Danni perenni

Le perdite di greggio in mare provocano gravi danni all’ambiente che si perpetuano nel tempo creando problemi all’ecosistema marino. Per quanto possa sembrare scontatato, è ciò che ha affermato Charles H. Peterson, professore di scienze marine dell’ Università dalla North Carolina, dopo un attento studio sulle conseguenze ambientali, a seguito del disastro petrolifero avvenuto 15 anni fa in Alaska. La ricerca è stata pubblicata su Science. Una parte del petrolio che si disperse in mare dopo il disastro, si depositò nel piano mesolitorale, compreso tra i livelli di alta e bassa marea, conservandosi nel tempo e producendo effetti devastanti all’ambiente. Nei primi mesi successivi vennero registrate numerose perdite di uccelli marini (circa 250mila) e migliaia di altri organismi compresi mammiferi. Anche a distanza di anni gli effetti negativi continuano a manifestarsi. Basse concentrazioni di idrocarburi aromatici creano gravi problemi durante la riproduzione e la crescita degli animali.
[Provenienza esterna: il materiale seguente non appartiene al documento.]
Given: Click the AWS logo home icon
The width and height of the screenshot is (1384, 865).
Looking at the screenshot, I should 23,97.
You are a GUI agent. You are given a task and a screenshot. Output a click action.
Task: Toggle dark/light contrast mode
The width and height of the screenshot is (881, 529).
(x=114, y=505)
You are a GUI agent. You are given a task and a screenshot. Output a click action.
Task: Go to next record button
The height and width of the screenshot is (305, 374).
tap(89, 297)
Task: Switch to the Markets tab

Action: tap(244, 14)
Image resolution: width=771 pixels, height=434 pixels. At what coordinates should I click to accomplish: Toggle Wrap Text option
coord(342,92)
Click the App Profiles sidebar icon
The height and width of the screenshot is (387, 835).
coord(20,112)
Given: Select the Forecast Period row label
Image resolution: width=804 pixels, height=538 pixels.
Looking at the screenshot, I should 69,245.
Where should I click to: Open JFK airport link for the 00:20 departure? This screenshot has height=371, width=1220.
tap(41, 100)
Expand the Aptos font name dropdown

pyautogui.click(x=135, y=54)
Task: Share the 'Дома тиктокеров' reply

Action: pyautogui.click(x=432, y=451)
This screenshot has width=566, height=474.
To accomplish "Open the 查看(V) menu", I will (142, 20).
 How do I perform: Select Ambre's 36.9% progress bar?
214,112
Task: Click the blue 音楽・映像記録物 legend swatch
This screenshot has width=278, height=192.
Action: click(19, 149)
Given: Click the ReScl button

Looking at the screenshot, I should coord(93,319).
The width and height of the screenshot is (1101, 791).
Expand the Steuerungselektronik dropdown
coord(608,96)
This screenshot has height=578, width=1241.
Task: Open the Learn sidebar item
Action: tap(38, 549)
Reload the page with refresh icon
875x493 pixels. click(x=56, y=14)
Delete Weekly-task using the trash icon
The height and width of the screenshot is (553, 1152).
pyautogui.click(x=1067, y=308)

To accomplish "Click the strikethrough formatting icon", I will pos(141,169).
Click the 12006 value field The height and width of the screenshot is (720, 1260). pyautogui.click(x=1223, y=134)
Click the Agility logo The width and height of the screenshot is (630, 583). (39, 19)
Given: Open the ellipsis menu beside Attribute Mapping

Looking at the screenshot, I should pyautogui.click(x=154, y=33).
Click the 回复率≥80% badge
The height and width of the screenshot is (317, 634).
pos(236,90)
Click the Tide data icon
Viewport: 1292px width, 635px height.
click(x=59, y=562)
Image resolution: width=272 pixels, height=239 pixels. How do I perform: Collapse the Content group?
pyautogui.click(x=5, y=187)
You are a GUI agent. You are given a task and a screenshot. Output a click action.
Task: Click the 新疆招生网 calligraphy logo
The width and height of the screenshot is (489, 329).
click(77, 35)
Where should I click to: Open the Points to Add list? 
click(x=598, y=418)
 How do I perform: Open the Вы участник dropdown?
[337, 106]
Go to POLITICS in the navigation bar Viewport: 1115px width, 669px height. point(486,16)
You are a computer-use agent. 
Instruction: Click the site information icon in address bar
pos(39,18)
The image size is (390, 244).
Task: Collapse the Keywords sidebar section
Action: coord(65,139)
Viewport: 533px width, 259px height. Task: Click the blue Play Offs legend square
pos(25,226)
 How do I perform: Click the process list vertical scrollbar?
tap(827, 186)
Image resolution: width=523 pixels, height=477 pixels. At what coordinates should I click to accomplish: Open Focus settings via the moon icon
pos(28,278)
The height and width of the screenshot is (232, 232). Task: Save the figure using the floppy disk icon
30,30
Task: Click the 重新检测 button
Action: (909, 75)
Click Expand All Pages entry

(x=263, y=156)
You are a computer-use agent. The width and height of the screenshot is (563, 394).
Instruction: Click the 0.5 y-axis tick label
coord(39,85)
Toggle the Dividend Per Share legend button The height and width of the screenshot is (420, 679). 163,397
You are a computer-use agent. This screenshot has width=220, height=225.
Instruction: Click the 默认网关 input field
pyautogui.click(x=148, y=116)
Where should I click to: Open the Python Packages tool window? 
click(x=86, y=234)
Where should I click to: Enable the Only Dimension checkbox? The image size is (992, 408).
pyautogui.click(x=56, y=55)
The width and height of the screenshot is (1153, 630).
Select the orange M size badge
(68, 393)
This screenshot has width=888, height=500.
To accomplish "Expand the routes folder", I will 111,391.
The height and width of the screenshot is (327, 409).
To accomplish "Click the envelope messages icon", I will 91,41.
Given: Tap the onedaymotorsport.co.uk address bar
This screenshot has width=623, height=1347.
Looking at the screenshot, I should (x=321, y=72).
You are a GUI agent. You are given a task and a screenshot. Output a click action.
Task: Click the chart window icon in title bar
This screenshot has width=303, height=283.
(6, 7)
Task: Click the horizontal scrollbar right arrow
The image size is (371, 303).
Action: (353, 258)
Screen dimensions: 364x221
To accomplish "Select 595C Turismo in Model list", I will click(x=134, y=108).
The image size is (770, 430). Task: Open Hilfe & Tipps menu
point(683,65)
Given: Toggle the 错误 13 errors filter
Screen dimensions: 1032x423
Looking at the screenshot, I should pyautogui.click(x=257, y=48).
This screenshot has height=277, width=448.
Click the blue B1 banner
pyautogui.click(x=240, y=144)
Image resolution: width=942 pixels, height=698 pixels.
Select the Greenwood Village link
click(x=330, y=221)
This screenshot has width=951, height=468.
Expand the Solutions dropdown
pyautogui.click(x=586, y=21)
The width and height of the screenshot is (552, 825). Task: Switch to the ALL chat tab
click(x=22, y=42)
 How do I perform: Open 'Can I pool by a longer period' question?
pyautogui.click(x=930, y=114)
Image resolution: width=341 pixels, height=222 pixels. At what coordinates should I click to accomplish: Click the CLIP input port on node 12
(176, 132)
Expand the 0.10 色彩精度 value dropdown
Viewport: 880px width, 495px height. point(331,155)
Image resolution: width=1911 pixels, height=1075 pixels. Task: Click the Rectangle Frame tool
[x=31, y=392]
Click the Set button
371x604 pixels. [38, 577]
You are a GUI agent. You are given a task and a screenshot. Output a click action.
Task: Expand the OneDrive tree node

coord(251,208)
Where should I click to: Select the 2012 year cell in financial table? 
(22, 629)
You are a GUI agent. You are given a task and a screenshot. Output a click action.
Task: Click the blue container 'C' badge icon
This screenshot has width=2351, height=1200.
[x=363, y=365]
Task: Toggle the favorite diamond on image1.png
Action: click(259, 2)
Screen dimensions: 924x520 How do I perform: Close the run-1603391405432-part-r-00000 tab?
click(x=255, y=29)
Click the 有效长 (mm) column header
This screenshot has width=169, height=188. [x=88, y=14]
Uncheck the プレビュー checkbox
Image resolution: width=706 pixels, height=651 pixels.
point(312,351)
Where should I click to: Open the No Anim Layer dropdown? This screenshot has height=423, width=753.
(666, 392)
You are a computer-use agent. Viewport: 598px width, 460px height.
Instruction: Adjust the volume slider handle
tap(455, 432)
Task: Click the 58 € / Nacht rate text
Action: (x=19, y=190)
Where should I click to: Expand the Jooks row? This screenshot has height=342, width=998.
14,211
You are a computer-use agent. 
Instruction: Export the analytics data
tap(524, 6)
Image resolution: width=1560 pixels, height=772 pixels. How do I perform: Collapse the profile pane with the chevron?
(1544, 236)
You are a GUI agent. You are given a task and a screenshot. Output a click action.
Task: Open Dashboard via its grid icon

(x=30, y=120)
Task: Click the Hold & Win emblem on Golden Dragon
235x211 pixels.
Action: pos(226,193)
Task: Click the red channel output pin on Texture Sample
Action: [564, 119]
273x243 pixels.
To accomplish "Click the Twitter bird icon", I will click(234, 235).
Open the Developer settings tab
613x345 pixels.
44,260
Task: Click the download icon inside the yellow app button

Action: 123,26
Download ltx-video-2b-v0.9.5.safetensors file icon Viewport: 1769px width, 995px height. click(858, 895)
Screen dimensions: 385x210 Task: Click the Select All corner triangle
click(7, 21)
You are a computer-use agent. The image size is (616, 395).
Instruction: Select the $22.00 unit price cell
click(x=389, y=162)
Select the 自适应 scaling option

Ancora oggi, per esempio, esiste un’elevata mortalità tra le uova di salmone e tra alcune specie come l’anatra arlecchino. Non solo, ma anche molte balene, che si nutrono di invertebrati contaminati dal greggio, muoiono. “Questi risultati”. conclude Peterson, “portano a una completa riconsiderazione dei parametri stabiliti dall’ecotossicologia riguardo i rischi ambientali”. (m.z.)